- Developer: Toaplan
- Publishers: Toaplan ArcadeJP/EU: Toaplan; NA: Romstar; Game BoyJP: Naxat Soft; NA/EU: Capcom; NESNA/PAL: Capcom; JP: Toaplan; Mega Drive Tengen iOS, Android ISAC Entertainment;
- Composer: Osamu Ōta
- Series: Snow Bros.
- Platforms: Arcade, Game Boy, NES, Mega Drive, Android, iOS
- Release: April 1990 ArcadeJP: April 1990; NA: May 1990; EU: 1990; Game BoyJP: 24 May 1991; NA: January 1992; EU: 1992; NESNA: November 1991; JP: December 1991; EU: 1991; Mega DriveJP: 28 May 1993; iOS, AndroidWW: 2012; ;
- Genre: Platform
- Modes: Single-player, multiplayer

= Snow Bros. =

1990 video game

 is a 1990 platform video game developed and published by Toaplan for Japanese arcades; it was distributed by Romstar in North America and Europe. Players control snowman twins Nick and Tom as they travel through 50 stages, using snowballs as weapons while navigating obstacles and battling monsters in order to rescue the princesses Puripuri and Puchipuchi. The game was later ported to multiple platforms, each one by different third-party developers and featuring several changes or additions. Versions for various microcomputers were in development, but were never officially released.

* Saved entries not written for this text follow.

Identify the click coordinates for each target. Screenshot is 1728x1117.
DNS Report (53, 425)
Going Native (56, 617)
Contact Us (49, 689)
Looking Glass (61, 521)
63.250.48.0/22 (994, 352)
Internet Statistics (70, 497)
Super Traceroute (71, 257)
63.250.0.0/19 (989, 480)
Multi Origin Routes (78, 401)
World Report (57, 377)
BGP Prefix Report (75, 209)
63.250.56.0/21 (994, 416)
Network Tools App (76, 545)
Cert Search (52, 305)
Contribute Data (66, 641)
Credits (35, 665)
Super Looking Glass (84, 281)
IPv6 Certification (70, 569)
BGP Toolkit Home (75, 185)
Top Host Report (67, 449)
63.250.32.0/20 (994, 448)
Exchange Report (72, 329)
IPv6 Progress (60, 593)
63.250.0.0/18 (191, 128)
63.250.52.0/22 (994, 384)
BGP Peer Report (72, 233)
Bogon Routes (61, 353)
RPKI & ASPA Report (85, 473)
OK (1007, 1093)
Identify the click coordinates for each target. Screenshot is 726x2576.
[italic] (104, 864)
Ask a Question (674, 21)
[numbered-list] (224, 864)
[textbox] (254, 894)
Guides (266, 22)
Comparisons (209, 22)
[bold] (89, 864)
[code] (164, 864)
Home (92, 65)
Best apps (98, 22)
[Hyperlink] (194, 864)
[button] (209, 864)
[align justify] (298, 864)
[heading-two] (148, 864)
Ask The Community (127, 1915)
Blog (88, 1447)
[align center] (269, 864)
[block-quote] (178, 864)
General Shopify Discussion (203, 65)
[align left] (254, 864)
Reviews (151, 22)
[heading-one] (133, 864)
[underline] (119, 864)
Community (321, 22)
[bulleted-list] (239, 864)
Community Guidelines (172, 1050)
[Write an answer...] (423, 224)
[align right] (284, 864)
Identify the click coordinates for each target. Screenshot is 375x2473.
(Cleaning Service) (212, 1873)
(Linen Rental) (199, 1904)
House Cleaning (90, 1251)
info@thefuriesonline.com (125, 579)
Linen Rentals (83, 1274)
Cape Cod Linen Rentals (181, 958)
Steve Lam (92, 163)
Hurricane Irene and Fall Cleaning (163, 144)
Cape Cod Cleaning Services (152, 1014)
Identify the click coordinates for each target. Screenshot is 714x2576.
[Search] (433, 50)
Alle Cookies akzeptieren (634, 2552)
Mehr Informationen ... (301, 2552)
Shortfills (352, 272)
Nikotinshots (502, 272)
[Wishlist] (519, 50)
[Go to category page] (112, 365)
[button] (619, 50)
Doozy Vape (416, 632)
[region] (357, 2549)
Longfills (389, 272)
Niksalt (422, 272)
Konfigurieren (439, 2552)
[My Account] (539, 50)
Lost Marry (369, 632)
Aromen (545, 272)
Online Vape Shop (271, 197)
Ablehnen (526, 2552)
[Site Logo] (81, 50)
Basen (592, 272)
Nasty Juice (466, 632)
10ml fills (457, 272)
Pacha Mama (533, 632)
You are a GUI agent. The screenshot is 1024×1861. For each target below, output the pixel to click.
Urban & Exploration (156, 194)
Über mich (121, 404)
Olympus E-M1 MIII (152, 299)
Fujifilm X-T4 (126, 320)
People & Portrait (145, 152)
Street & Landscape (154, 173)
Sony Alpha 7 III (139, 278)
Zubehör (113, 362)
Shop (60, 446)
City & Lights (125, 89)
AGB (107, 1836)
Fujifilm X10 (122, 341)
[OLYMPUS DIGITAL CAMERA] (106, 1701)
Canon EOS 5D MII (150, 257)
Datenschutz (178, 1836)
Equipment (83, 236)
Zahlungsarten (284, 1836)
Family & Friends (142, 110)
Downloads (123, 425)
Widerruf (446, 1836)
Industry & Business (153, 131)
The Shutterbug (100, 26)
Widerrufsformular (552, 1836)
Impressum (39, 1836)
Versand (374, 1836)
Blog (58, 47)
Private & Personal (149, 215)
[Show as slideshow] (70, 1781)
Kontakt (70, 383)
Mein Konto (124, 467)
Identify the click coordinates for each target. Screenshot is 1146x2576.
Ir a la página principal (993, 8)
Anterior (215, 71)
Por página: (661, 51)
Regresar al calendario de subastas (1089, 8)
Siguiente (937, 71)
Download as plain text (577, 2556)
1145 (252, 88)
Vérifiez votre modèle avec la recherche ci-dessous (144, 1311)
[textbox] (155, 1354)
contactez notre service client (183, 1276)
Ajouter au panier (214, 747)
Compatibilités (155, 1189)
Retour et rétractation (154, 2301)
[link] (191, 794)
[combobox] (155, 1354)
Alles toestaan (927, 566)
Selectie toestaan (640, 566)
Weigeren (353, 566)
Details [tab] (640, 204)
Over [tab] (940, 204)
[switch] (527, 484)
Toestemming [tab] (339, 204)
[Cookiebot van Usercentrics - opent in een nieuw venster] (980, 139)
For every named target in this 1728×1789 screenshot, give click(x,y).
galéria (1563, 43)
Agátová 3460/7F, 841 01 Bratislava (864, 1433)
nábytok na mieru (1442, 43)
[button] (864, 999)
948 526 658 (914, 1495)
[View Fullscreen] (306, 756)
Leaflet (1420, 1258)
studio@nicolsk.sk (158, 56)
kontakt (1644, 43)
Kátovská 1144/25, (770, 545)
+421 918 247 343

Snow Bros. was met with mostly positive reception from critics and players alike, earning an award from Gamest magazine and gaining a cult following since its initial release. In 1994, a sequel titled Snow Bros. 2: With New Elves was released by Hanafram, serving as the last game by Toaplan prior to their closure. The rights to Snow Bros. are currently owned by Tatsujin, a Japanese company formed by Masahiro Yuge. A modernized version of the game, titled Snow Bros Special, was developed by CRT Games and published by Daewon Media Game Lab and Clear River Games for Nintendo Switch, and was released in May 2022. A third installment in the series, Snow Bros. Wonderland, was released in 2024.

== Gameplay ==

Arcade version screenshot

Snow Bros. is a platform game reminiscent of Bubble Bobble and Tumblepop, where players assume the role of snowmen twins Nick (wearing blue overalls) and Tom (wearing red overalls) through 50 increasingly difficult stages, each with a boss at every tenth stage that must be fought before progressing any further, in an effort to rescue twin princesses Puripuri and Puchipuchi from captivity as the main objective. The plot summary of Snow Bros. varies between each region and version. In the NES port, King Scorch cursed princes Nick and Tom by turning them into snowmen, while he also captured the princess twins Teri and Tina, leading the brothers to defeat the king to save their land.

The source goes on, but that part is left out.